Spirituality involves a deep connection to a higher power. It is a human experience and one that intimately touches lives – the way the Queen of rock ‘n’ roll, Tina Turner does for her fans.
Broadway’s newest bio-musical, Tina: The Tina Turner Musical is a spiritual expedition, musical evolution, and soul revival, with Adrienne Warren as Tina Turner serving as the Holy Grail. Warren delivers a high energy, emotionally jarring, and bold vocal performance under the direction of Phyllida Lloyd (Mamma Mia) that mirrors the musical icon’s own aura.
Tina expands on Turner’s popular biopic, What’s Love Got To Do With It and explores the musician’s grassroots gospel-singing childhood born Anna-Mae Bullock in Nutbush, TN to her successful life as Tina Turner in London, post husband and musical partner, Ike Turner.
The show begins with Warren as an adult Tina – the timeline a bit distorted – donning a red leather dress, and the iconic spiked blonde wig from the 1980s. Before heading on stage to meet her audience, we’re introduced to Turner’s religious foundation. Her Buddhist faith is most prominent as Tina is seen chanting a Buddhist mantra, while visions of her Cherokee grandmother recite a traditional prayer, and her father, a Christian pastor sermonizes.
The scene quickly goes back in time to introduce us to the young charismatic and soulful Anna-Mae, played triumphantly by 10-year-old actor, Skye Dakota Turner (unrelated to Tina). Skye is a show-stopper. Her voice transcends age and her presence is felt from the moment she appears on-stage. I’d enthusiastically attend any show she is starring in.
Katori Hall’s book, co-written by Frank Ketelaar and Kees Prins, is extensive but ultimately unfulfilling. Most of the first act is taken up by Tina and Ike’s volatile marriage. The beatings are often too real and too painful to bare. Daniel J. Watts as Ike Turner does what he can with the role he is given but is ultimately seen as the one-note villain of this story.
Tina is frequently asked in the show, “Why do you stay,” and I struggled to understand the same thing. In abusive relationships, the abuser can often be kind and loving and then “triggered” to be mean and hurtful. We never see the sensitive side to Ike that even the 1993 film showed us. We never learn of the genius musician he was.
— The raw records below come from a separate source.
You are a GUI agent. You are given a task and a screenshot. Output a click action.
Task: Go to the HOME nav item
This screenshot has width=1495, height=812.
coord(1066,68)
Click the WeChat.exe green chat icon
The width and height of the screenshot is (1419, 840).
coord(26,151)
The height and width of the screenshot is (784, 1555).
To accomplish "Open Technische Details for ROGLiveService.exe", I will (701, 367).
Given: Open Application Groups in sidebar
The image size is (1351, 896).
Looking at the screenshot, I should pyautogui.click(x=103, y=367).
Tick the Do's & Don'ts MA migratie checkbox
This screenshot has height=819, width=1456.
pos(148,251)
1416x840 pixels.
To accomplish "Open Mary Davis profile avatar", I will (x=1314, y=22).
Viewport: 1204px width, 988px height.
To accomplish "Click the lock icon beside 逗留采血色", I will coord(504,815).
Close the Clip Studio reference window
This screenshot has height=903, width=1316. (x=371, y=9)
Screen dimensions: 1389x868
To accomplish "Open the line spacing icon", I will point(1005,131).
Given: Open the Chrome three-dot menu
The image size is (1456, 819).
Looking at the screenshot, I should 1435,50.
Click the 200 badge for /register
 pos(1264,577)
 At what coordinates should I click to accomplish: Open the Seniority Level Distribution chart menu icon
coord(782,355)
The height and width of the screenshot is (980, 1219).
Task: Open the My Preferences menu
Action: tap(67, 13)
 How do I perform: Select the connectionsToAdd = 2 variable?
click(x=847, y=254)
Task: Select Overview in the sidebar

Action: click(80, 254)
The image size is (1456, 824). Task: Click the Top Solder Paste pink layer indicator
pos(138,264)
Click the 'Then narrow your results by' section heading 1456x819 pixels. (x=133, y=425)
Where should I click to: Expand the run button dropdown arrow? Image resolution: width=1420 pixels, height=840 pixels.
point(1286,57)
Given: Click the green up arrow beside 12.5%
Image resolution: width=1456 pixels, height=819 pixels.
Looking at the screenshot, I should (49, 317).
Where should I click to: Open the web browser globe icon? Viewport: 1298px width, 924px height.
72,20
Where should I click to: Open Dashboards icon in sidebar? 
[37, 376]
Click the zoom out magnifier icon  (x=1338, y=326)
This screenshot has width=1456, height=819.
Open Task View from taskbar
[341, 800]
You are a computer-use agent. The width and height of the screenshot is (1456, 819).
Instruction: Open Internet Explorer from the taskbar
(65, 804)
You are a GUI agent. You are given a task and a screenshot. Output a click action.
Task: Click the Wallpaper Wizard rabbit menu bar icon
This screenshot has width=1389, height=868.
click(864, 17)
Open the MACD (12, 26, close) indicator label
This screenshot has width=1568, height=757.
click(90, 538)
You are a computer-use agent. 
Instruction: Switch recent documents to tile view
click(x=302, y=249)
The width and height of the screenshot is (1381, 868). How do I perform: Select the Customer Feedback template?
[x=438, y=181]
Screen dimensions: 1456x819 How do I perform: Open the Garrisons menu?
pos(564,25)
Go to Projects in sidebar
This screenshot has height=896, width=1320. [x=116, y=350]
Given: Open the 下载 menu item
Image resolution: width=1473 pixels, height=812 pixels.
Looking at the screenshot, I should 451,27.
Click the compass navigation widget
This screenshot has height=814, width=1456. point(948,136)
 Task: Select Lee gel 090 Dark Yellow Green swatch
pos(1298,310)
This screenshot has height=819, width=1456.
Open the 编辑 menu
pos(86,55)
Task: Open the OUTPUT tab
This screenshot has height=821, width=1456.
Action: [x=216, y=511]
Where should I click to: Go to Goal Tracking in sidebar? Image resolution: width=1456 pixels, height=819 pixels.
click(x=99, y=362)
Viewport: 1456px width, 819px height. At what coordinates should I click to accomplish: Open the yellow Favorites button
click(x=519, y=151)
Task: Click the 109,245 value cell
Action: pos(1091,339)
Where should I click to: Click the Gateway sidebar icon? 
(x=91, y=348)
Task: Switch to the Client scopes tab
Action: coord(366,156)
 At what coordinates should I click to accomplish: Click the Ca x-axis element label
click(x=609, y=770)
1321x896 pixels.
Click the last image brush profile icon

Act II is reminiscent of a greatest moments highlight reel. We are quickly rushed through Tina’s career in London and her resurrection as a musician under new management, creating her first chart-topping hit “What’s Love Got To Do With It”, and eventually falling in love with her second husband, Erwin Bach.
Anthony Van Laast’s choreography is delectable and left me full and completely satisfied. Laast’s ability to capture Tina’s sultry essence, ageless physicality, and the way she connects with her audience through the use of her strong shoulders and fancy legwork should be praised. Group dance scenes with the Ikettes were electrifying, in particular “Proud Mary” where Warren leads with meticulous dance moves in sync with the groups stellar vocals.
Mark Thompson’s prosy set design doesn’t spark much interest until the show’s concert-like finale. The live band joins Tina onstage separating members with silver risers, illuminated by Bruno Poet’s stunning stadium bulb lighting design. A grand staircase gives Warren a great opportunity to mimic the gracefulness of Tina Turner’s million-dollar insured legs as she descends.
Tina is a musical ultimately about survival and the healing from domestic abuse through faith. Tina: The Tina Turner Musical isn’t simply the best, but the show’s message of empowerment and standing through the test of time with conviction is definitely better than all the rest.